“Locuzioni neogiottesche”: con questa espressione, il grande storico dell’arte Roberto Longhi si riferiva alle figure che compaiono nel celeberrimo Cristo in pietà di Masolino da Panicale (vero nome Tommaso di Cristoforo Fini, Panicale, 1383 - Firenze, 1440 circa), forse il più famoso capolavoro dell’artista toscano, e sicuramente, come ha scritto la studiosa Anna Bisceglia, “una delle testimonianze più significative dell’attività del pittore”. Un capolavoro rimasto celato per chissà quanto tempo agli occhi di coloro che si recavano nel battistero della Collegiata di Sant’Andrea a Empoli, il luogo per il quale fu concepito: in un’epoca imprecisata, infatti, fu ricoperto d’uno strato d’intonaco, e solo nell’Ottocento inoltrato, rimosso lo scialbo, il meraviglioso Cristo in pietà riemerse dall’oblio, subito destando le attenzioni dei più grandi critici, data la sua eccezionale qualità.
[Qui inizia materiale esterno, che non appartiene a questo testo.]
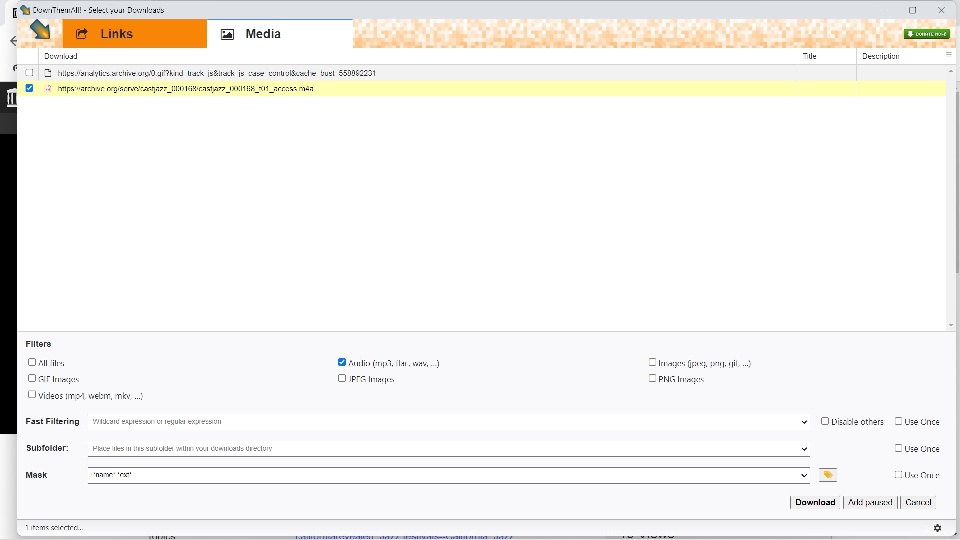Open settings via the gear icon

(x=937, y=528)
Quell’opera capitò così, all’improvviso, e di conseguenza niente si sapeva di lei: ma si poteva chiaramente intuire che fosse opera d’un grande artista. E il primo a formulare il nome di Masolino fu Bernard Berenson, che avanzò il nome del pittore toscano nel 1902: lo storico dell’arte statunitense aveva all’epoca trentasette anni, e da due s’era sposato con Mary Whitall Smith nella cappella della Villa I Tatti di Firenze. Già da qualche tempo era diventato un assiduo frequentatore della Collegiata di Empoli, scrigno di tesori d’arte che aveva attirato la sua acuta attenzione.
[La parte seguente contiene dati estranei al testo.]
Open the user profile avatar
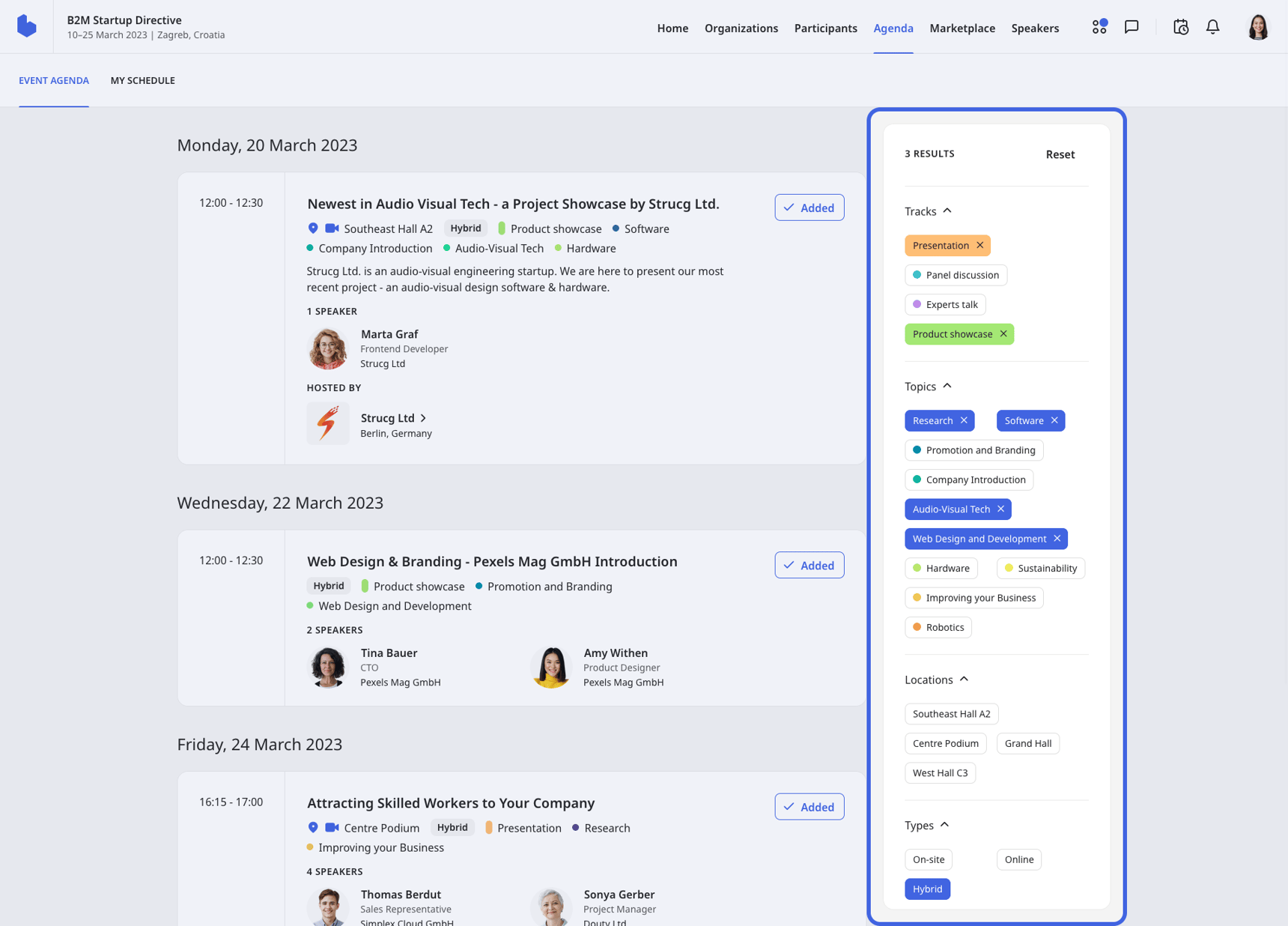(1257, 27)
L’attribuzione a Masolino del Cristo in Pietà veniva formulata nel 1902 in un articolo pubblicato sulla Gazette des Beaux-Arts, ancor oggi un imprescindibile punto di riferimento per studiare l’artista e la sua opera, data la convincente solidità e il profondo rigore metodologico degli argomenti che Berenson aveva addotto a supporto della sua ipotesi. “Nel battistero di Empoli”, aveva scritto Berenson, “ammiriamo una Pietà nella quale l’intensità dell’emozione e la nobile sobrietà ricordano le più belle composizioni di Bellini”. Appena riscoperto, il Cristo in pietà era stato attribuito a Masaccio (vero nome Tommaso di ser Giovanni di Mone Cassai, Castel San Giovanni, 1401 – Roma, 1428): tale era, per esempio, la posizione di Giovanni Battista Cavalcaselle, che nel 1883, primo a parlare dell’opera, la riteneva prodotto congiunto di Masaccio e Masolino. Ma per Berenson c’erano pochi dubbî: si trattava di un’opera di Masolino. Non poteva essere di Masaccio, perché questi, “tanto nelle tavole quanto negli affreschi, utilizzava sempre colori più scuri e opachi”. Qui, nel Cristo in pietà, al contrario “ritroviamo le tinte bionde e la trasparenza che caratterizzano gli affreschi di Masolino”. E ancora, sono tipici di Masolino i profili aquilini, o i connotati della Vergine, che ricordano quelli della sua Madonna dell’Umiltà conservata a Monaco di Baviera, o anche quelli dell’uomo col turbante che compare nell’affresco della Resurrezione di Tabita che Masolino dipinse nella Cappella Brancacci a Firenze. Oppure, un Cristo che “Masaccio non avrebbe mai potuto dipingere di forma e statura così poco solide”, tanto più che il volto di Cristo somiglia a quello del Gesù che compare nel Battesimo di Cristo di Castiglione Olona, o anche nella Predica del Battista, altro affresco che Masolino dipinse nel Battistero del borgo vicino Varese. Infine, Berenson richiamava l’attenzione sulla figura che compare nella parte alta dell’affresco: il “profeta che alza il braccio al cielo in presenza dell’orribile spettacolo che scorge”. In tutta l’arte di Masaccio non esiste, suggerisce Berenson, “un tipo così puramente ispirato dal gusto del quattordicesimo secolo”. E peraltro quel personaggio palesava una notevole somiglianza con l’Eterno che vediamo nella Madonna di Monaco. Dunque, nessun tratto in comune con Masaccio, moltissime somiglianze con altre opere di Masolino.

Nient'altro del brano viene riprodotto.